-- SOURCE INFORMATION follows --

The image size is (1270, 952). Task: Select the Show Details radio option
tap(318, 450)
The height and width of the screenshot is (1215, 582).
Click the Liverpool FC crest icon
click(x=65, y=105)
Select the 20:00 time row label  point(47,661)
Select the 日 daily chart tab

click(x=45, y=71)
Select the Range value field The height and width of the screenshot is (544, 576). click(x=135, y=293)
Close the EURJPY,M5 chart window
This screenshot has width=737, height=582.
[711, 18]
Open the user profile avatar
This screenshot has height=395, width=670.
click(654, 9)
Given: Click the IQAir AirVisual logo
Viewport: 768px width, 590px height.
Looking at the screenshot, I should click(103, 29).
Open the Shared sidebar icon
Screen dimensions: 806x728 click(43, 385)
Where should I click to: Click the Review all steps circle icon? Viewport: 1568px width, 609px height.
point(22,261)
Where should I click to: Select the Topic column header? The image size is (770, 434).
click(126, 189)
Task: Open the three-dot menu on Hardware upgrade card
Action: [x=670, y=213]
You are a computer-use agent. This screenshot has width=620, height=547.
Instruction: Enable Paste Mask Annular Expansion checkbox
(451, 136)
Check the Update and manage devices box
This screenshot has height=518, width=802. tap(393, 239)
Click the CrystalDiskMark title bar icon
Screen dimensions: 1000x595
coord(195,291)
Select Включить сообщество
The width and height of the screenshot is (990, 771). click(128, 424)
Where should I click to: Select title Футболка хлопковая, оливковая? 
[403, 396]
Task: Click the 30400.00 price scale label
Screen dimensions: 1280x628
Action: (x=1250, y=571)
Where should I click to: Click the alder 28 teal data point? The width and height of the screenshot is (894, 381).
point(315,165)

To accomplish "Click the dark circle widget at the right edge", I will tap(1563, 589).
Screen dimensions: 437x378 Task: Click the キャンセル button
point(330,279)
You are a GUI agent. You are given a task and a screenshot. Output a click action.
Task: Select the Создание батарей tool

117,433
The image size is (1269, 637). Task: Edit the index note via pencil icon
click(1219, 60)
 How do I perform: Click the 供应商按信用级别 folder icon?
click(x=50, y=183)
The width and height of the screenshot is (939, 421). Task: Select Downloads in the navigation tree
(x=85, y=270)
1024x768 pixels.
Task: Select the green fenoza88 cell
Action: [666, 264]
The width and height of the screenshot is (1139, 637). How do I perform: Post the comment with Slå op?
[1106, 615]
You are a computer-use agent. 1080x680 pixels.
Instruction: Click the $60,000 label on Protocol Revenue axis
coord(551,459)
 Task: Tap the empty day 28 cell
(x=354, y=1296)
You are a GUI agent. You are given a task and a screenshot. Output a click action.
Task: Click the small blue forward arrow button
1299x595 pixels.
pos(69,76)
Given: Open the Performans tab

-- SOURCE INFORMATION concluded --

ACTIVITY:
Your response should be an exact copy of all the records.

ANSWER TO THIS EXERCISE:
The image size is (1270, 952). Task: Select the Show Details radio option
tap(318, 450)
The height and width of the screenshot is (1215, 582).
Click the Liverpool FC crest icon
click(x=65, y=105)
Select the 20:00 time row label  point(47,661)
Select the 日 daily chart tab

click(x=45, y=71)
Select the Range value field The height and width of the screenshot is (544, 576). click(x=135, y=293)
Close the EURJPY,M5 chart window
This screenshot has width=737, height=582.
[711, 18]
Open the user profile avatar
This screenshot has height=395, width=670.
click(654, 9)
Given: Click the IQAir AirVisual logo
Viewport: 768px width, 590px height.
Looking at the screenshot, I should click(103, 29).
Open the Shared sidebar icon
Screen dimensions: 806x728 click(43, 385)
Where should I click to: Click the Review all steps circle icon? Viewport: 1568px width, 609px height.
point(22,261)
Where should I click to: Select the Topic column header? The image size is (770, 434).
click(126, 189)
Task: Open the three-dot menu on Hardware upgrade card
Action: [x=670, y=213]
You are a computer-use agent. This screenshot has width=620, height=547.
Instruction: Enable Paste Mask Annular Expansion checkbox
(451, 136)
Check the Update and manage devices box
This screenshot has height=518, width=802. tap(393, 239)
Click the CrystalDiskMark title bar icon
Screen dimensions: 1000x595
coord(195,291)
Select Включить сообщество
The width and height of the screenshot is (990, 771). click(128, 424)
Where should I click to: Select title Футболка хлопковая, оливковая? 
[403, 396]
Task: Click the 30400.00 price scale label
Screen dimensions: 1280x628
Action: (x=1250, y=571)
Where should I click to: Click the alder 28 teal data point? The width and height of the screenshot is (894, 381).
point(315,165)

To accomplish "Click the dark circle widget at the right edge", I will tap(1563, 589).
Screen dimensions: 437x378 Task: Click the キャンセル button
point(330,279)
You are a GUI agent. You are given a task and a screenshot. Output a click action.
Task: Select the Создание батарей tool

117,433
The image size is (1269, 637). Task: Edit the index note via pencil icon
click(1219, 60)
 How do I perform: Click the 供应商按信用级别 folder icon?
click(x=50, y=183)
The width and height of the screenshot is (939, 421). Task: Select Downloads in the navigation tree
(x=85, y=270)
1024x768 pixels.
Task: Select the green fenoza88 cell
Action: [666, 264]
The width and height of the screenshot is (1139, 637). How do I perform: Post the comment with Slå op?
[1106, 615]
You are a computer-use agent. 1080x680 pixels.
Instruction: Click the $60,000 label on Protocol Revenue axis
coord(551,459)
 Task: Tap the empty day 28 cell
(x=354, y=1296)
You are a GUI agent. You are given a task and a screenshot. Output a click action.
Task: Click the small blue forward arrow button
1299x595 pixels.
pos(69,76)
Given: Open the Performans tab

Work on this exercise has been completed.